Problem statement: Produce an exact copy of the lines from the line containing "Screen dimensions: 315x1568" through the last line of the entries below, and only those lines.

(Stored records)
===

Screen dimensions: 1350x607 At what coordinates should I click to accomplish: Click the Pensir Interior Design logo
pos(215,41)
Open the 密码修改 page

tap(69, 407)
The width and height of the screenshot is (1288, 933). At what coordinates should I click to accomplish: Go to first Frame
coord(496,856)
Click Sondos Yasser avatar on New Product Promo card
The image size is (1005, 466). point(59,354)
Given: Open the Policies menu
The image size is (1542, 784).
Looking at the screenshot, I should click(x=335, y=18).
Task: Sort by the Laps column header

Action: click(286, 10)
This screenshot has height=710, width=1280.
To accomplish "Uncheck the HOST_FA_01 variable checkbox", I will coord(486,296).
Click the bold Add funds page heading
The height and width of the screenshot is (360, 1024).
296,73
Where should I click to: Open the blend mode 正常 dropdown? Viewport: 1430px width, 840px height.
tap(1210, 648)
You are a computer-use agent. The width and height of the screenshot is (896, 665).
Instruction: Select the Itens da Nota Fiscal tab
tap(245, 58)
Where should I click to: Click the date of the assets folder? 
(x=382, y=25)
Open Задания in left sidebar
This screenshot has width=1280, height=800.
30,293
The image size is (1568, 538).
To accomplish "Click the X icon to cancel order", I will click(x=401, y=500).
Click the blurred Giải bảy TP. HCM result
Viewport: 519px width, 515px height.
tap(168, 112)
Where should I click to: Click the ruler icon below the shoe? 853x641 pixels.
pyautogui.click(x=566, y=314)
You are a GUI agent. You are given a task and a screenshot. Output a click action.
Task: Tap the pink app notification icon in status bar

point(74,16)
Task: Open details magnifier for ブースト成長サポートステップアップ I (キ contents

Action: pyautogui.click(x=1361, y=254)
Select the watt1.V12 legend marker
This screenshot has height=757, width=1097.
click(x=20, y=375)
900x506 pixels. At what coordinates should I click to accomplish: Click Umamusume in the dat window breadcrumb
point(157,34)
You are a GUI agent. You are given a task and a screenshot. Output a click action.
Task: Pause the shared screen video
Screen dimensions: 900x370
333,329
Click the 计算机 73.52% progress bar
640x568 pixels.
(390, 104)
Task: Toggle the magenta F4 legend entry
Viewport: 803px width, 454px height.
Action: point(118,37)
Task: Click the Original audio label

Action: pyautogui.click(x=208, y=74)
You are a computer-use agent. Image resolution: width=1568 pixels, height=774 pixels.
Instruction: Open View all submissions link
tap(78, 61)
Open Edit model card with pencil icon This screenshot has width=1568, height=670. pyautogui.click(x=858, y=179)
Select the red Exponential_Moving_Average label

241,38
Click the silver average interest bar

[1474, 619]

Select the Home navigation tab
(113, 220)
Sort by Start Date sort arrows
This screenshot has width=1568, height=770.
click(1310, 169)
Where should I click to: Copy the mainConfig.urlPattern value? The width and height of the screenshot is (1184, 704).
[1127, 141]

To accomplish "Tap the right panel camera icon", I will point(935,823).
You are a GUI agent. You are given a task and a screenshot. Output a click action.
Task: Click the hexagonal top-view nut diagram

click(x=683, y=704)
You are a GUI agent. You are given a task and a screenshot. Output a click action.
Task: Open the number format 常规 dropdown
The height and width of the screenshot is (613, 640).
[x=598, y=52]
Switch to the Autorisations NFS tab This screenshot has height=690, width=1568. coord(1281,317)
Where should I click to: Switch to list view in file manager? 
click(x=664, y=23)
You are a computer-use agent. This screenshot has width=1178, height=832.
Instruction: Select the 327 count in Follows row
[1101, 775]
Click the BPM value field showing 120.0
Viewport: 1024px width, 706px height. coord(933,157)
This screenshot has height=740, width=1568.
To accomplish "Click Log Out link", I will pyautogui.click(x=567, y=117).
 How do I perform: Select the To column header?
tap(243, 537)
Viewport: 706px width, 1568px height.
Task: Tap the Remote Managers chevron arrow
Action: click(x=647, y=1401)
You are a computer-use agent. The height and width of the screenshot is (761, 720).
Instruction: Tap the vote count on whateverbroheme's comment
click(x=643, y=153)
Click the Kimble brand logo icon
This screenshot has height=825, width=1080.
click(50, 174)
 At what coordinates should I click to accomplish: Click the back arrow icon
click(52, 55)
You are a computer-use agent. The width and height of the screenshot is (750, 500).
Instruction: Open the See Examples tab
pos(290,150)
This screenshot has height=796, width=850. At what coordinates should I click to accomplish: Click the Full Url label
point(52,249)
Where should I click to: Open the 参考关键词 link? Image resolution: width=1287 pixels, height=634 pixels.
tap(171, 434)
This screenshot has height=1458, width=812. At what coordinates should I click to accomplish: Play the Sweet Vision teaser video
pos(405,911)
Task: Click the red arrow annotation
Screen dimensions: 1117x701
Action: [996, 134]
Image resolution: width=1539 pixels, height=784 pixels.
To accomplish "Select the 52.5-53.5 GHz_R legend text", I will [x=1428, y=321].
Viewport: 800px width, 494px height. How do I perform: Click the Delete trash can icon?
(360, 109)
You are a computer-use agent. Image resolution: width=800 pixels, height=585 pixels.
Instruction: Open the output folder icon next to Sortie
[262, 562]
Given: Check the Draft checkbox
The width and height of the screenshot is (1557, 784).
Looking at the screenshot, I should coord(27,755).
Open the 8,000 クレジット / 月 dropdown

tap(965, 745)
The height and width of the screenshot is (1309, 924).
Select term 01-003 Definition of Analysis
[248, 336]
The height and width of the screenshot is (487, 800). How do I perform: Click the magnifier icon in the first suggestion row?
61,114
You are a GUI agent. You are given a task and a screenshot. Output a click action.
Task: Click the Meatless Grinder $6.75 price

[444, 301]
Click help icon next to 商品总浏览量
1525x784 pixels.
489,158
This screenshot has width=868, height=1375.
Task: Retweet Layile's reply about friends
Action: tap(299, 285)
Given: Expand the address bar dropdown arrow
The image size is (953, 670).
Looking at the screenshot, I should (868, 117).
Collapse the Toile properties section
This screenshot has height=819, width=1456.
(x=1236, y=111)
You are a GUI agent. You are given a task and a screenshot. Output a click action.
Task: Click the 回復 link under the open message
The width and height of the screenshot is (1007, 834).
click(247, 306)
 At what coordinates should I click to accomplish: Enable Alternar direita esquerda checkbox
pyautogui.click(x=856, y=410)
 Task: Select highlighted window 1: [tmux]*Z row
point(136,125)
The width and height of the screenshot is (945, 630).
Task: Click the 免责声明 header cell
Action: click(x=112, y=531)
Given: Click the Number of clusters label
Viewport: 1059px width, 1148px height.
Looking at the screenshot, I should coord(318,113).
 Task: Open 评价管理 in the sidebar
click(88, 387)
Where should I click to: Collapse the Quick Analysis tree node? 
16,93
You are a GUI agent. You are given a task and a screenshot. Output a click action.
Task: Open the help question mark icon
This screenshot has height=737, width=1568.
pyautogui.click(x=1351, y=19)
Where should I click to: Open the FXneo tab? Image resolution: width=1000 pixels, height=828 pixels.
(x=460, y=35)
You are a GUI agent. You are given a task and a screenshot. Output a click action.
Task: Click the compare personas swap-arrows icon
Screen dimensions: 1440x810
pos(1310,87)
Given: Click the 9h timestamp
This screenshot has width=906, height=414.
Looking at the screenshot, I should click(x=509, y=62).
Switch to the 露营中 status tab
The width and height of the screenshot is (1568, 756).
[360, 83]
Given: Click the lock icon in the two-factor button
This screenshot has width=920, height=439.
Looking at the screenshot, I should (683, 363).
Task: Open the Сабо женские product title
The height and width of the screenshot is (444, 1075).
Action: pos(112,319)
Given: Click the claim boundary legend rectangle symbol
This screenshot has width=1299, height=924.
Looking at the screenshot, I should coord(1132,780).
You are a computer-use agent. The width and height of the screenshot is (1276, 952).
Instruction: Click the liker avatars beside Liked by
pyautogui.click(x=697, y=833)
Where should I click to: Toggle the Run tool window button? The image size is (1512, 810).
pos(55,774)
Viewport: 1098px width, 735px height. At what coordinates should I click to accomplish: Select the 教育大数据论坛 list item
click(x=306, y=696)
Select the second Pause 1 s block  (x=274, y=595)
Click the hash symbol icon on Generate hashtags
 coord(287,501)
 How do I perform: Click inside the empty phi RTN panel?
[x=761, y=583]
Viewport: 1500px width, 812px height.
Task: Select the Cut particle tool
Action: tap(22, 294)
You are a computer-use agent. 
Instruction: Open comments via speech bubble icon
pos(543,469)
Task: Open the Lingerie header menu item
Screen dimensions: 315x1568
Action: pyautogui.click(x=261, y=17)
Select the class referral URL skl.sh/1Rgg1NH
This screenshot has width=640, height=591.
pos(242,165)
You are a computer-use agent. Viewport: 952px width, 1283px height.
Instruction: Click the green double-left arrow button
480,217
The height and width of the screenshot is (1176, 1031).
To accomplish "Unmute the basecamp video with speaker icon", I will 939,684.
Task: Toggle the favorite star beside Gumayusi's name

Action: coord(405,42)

===

Task response:
Screen dimensions: 315x1568
Action: pyautogui.click(x=261, y=17)
Select the class referral URL skl.sh/1Rgg1NH
This screenshot has width=640, height=591.
pos(242,165)
You are a computer-use agent. Viewport: 952px width, 1283px height.
Instruction: Click the green double-left arrow button
480,217
The height and width of the screenshot is (1176, 1031).
To accomplish "Unmute the basecamp video with speaker icon", I will 939,684.
Task: Toggle the favorite star beside Gumayusi's name

Action: coord(405,42)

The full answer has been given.